New proposal for old theatre building

Application submitted to city for residential, office use with possible retail space and indoor parking

Steve Bartlett
Published on February 5, 2009
The former CBC Radio building on Duckworth Street in St. John's, which once housed the old Capital Theatre, is the subject of a new application before city council. Photo by Keith Gosse/The Telegram

A Duckworth Street landmark could get new life if developer Bill Clarke's application is approved.

Powderhouse Hill Investments has asked to develop the building at 344 Duckworth that housed the old Capital Theatre and was most recently home to CBC Radio.

Clarke's name is on the company's application.

He and his brother Randy Clarke once operated Myles-Leger, a real estate company that filed for bankruptcy protection in May 2004.

At the time, the firm - which owned dozens of properties in the St. John's area - owed more than $14 million to 125 creditors.

Powderhouse Hill's plan, according to city documents, would see the building developed for residential use as well as for office space, possible retail and indoor parking.

The developer is asking for, among other things, a higher height limit because it wants to add three storeys.

The city's planning staff consider the project a positive addition to the neighbourhood.

They, however, are recommending against a higher height limit, but note that under the existing regulations, Powderhouse could add one extra storey.

The staff has suggested the application be referred to a public meeting.

Frank Galgay is the ward councillor for the area.

He likes the project and, if it's approved, expects it would help revitalize Duckworth Street.

"So far, on first blush, it looks good," he says, noting he would make his final decision on the application after the public meeting.

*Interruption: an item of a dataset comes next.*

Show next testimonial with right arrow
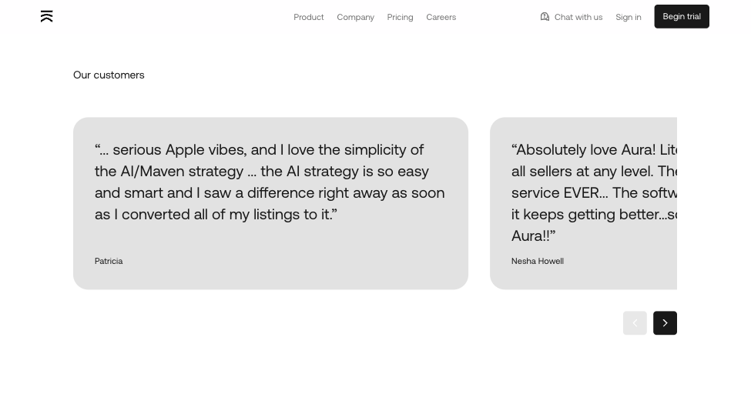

Powderhouse Hill's plan is at least the second proposed use of 344 Duckworth St. since CBC Radio moved its operation to the corporation's location on the Prince Philip Parkway.

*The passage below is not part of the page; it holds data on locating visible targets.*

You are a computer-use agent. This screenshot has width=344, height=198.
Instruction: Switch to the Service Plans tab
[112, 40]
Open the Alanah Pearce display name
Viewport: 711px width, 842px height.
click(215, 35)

In 2007, developer Paul Madden wanted to renovate the building and turn it into an arts space, refurbishing the Capital Theatre into a 500-seat venue.

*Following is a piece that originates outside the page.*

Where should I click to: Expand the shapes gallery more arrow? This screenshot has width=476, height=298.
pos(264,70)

He sought government funding to help with the development.

A call to Madden to see if he was involved with Powderhouse Hill was not returned.

The application to develop the former CBC Radio site was not the only application Clarke had before the planning and housing committee this week.

On behalf of a company called Leger Holdings, he also asked permission to conduct a land use assessment in the Murphy's Lane/Signal Hill area. The business has applied to build a nine-lot residential subdivision there.

A message left with Clarke was not returned by the reporter's deadline.